13.02.2026 – 09.38 – Nel pomeriggio di ieri, Piazza San Marco si è trasformata in un palcoscenico a cielo aperto per accogliere la scenografica rievocazione del Taglio della Testa del Toro. Si tratta di un’antica cerimonia che affonda le proprie radici nel Medioevo veneziano e che ancora oggi celebra con vigore la straordinaria abilità della città nel coniugare storia, tradizione e spettacolo. L’evento, curato con attenzione dall’Associazione Compagnia L’Arte dei Mascareri in collaborazione con la Compagnia teatrale Pantakin e una delegazione della città di Aquileia, ha saputo riportare il numeroso pubblico presente indietro nel tempo, precisamente fino al 1162, anno in cui la Serenissima sancì definitivamente la propria supremazia sul Patriarca di Aquileia.

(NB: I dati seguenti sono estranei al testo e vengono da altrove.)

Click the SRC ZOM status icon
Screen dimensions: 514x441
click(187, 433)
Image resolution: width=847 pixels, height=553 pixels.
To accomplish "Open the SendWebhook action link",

Alla cerimonia ha preso parte il consigliere delegato alla Tutela delle Tradizioni, Giovanni Giusto, affiancato dal direttore artistico del Carnevale, Massimo Checchetto, e dal sindaco di Aquileia, Emanuele Zorino. Proprio Giovanni Giusto ha voluto sottolineare l’importanza simbolica della manifestazione dichiarando che “Questa rievocazione è molto più di una semplice tradizione: è un ponte tra la storia della Serenissima e la sua capacità di trasformare il passato in spettacolo. Come il Carnevale stesso, il rito del Taglio della Testa del Toro unisce arte, cultura e partecipazione, raccontando al pubblico valori che parlano di coraggio, comunità e memoria collettiva, in perfetta sintonia con il tema di quest’anno, che celebra il gioco come linguaggio universale”.

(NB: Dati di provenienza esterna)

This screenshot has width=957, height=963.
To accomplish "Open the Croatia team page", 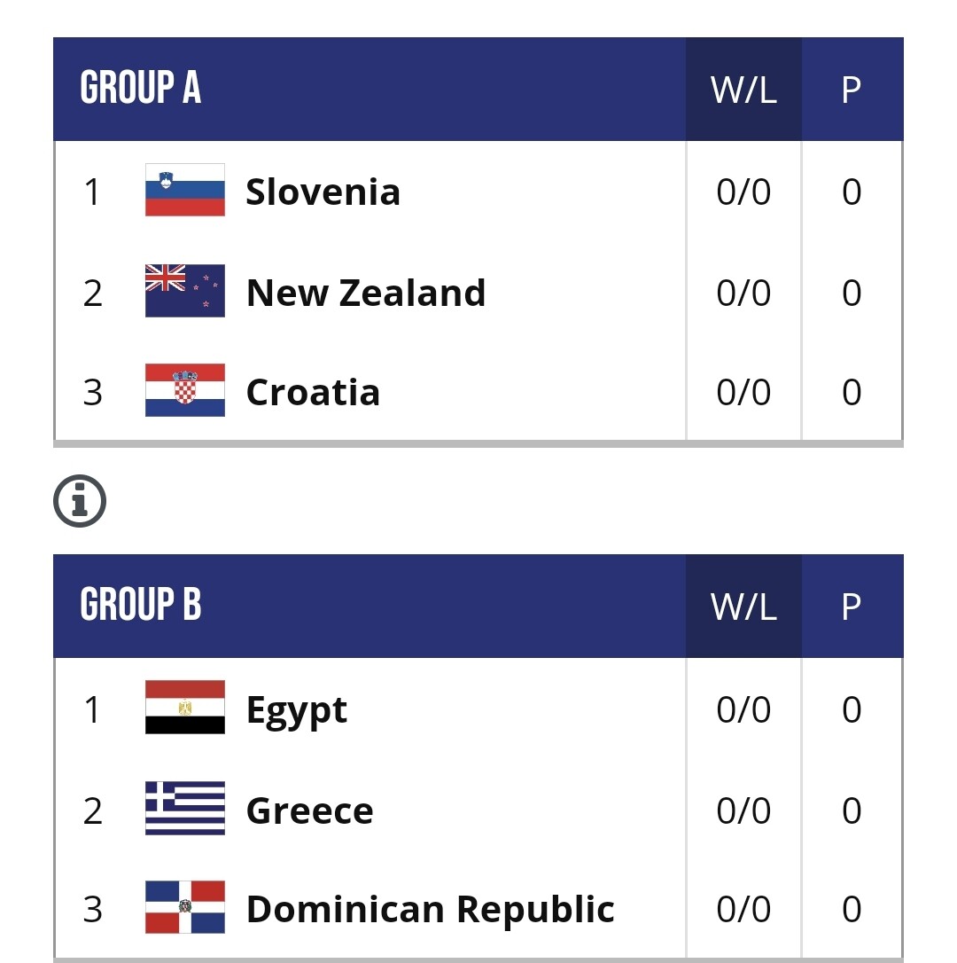I will [313, 392].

La vicenda storica trae origine dalla vittoria del Doge Vitale II Michiel sulle truppe del Patriarca Ulrico, il quale aveva tentato invano di conquistare Grado, territorio sotto l’egida veneziana. Come segno di sottomissione, al Patriarca venne imposto un tributo annuale composto da un toro, dodici pani e dodici maiali, da sacrificare simbolicamente nel cuore della città. In questa allegoria del potere, il toro rappresentava il nemico sconfitto mentre i maiali i suoi alleati; le carni venivano poi distribuite in un banchetto collettivo il giorno del giovedì grasso. Da questa antica consuetudine deriva il celebre modo di dire “tagliare la testa al toro”, espressione oggi universale per indicare la fine di un’incertezza, ma nata proprio dalla risolutezza della Repubblica di Venezia verso i suoi avversari.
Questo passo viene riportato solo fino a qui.